10. Directing: Co-director (dramatic director) of ten medieval music-dramas: The Raising of Lazarus and Peregrinus, in 1980 and 1982-83 respectively; the Ordo Virtutum of Hildegard of Bingen, in 1984; the Tractus Stellae and Visitatio from Hungary, in 1985; the Sponsus from St. Martial of Limoges, in May 1987; The Three Daughters and The Three Clerks (based on legends of St. Nicholas), in Dec. 1987; a Visitatio Sepulchri and related Holy Week and Easter ceremonies from Sweden, in May 1988; the Beauvais Daniel, in Dec. 1990 and May 2002; the Cividale Planctus Mariae (demonstration performance), in May 2006. The Lazarus was presented for the national convention of the Music and Liturgy Commissions of the Episcopal Church, and the Peregrinus for the International Congress on Medieval Studies in addition to presentations for local audiences with a performance also for the Colloquium on Medieval Drama at Viterbo, Italy. The Ordo Virtutum, the Hungarian plays, the Swedish plays and ceremonies, and the Sponsus as well as the 2002 Daniel were presented both for local audiences and for the Congress on Medieval Studies. The two St. Nicholas plays were presented for local audiences in Kalamazoo and Battle Creek.

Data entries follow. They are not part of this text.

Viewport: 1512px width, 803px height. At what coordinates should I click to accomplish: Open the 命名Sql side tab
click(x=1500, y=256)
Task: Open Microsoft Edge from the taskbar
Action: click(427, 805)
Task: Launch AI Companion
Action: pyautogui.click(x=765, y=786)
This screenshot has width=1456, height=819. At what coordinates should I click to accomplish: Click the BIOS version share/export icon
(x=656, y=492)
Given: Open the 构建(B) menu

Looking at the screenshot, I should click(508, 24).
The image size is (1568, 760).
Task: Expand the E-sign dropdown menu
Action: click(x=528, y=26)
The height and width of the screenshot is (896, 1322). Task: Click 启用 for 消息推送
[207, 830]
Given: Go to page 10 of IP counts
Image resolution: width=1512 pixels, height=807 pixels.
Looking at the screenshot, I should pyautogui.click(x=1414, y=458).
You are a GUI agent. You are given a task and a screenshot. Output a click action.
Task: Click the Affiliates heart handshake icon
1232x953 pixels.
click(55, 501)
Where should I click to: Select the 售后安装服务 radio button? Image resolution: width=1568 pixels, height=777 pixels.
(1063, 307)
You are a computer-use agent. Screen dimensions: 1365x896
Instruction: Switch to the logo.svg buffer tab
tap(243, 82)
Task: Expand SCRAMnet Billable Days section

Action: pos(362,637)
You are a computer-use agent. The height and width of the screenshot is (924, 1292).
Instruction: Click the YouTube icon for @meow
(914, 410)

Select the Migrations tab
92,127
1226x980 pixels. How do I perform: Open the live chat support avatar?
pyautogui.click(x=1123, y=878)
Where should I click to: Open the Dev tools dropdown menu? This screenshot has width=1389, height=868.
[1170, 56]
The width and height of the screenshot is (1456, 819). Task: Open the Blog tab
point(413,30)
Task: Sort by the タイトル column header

11. Supervision of student research and teaching: Directed study; service on thesis committees. Courses taught: Medieval Drama, Iconography, Medieval Literature, Sixteenth-Century Literature, Bibliography/ Research Methods, Research and Report Writing, Renaissance Literature, Shakespeare, Medieval and Renaissance Lyric, Medieval and Renaissance Drama, Drama Seminar, Seventeenth- Century Literature, History of Drama, Development of Verse, Introduction to Poetry and Drama, I, Literature and the Other Arts. External examiner (Ph.D. committees): University of Toronto, University of Ottawa.

12. Major committees: Medieval Institute Board, 1969-74, 1975-78 (Chairman, 1976-77), 1988-91;

1993-96 (Chairman, 1994-95); University Library Committee, 1967-70; English Department Library Committee, 1967-70 (Chairman); English Department Graduate Committee, 1971-74; Distinguished Scholar Selection Committee, 1988– ; Gründler Prize Committee, 2000–06.

13. Refereeing: Frequent referee for various university and academic presses — Ashgate, Notre Dame University Press, Cambridge University Press, Catholic University of America Press, etc.; and academic journals — Speculum, Christianity and Literature, Early Theatre, Parergon, Journal of English and Germanic Philology, Comparative Drama (following retirement as editor), Journal of Religious History, etc.

14. Memberships: Medieval Academy of America; International Association of University Professors of English (resigned); Renaissance Society of America (membership suspended); Société Internationale pour l’etude du Théâtre Médiéval (SITM) (membership suspended); Medieval and Renaissance Drama Society.

15. Biographies: Directory of American Scholars; Contemporary Authors; Répertoire international des médiévistes; Who’s Who in the Midwest, 25th ed.; and a memoir: Remembering a Life (privately printed, 2011).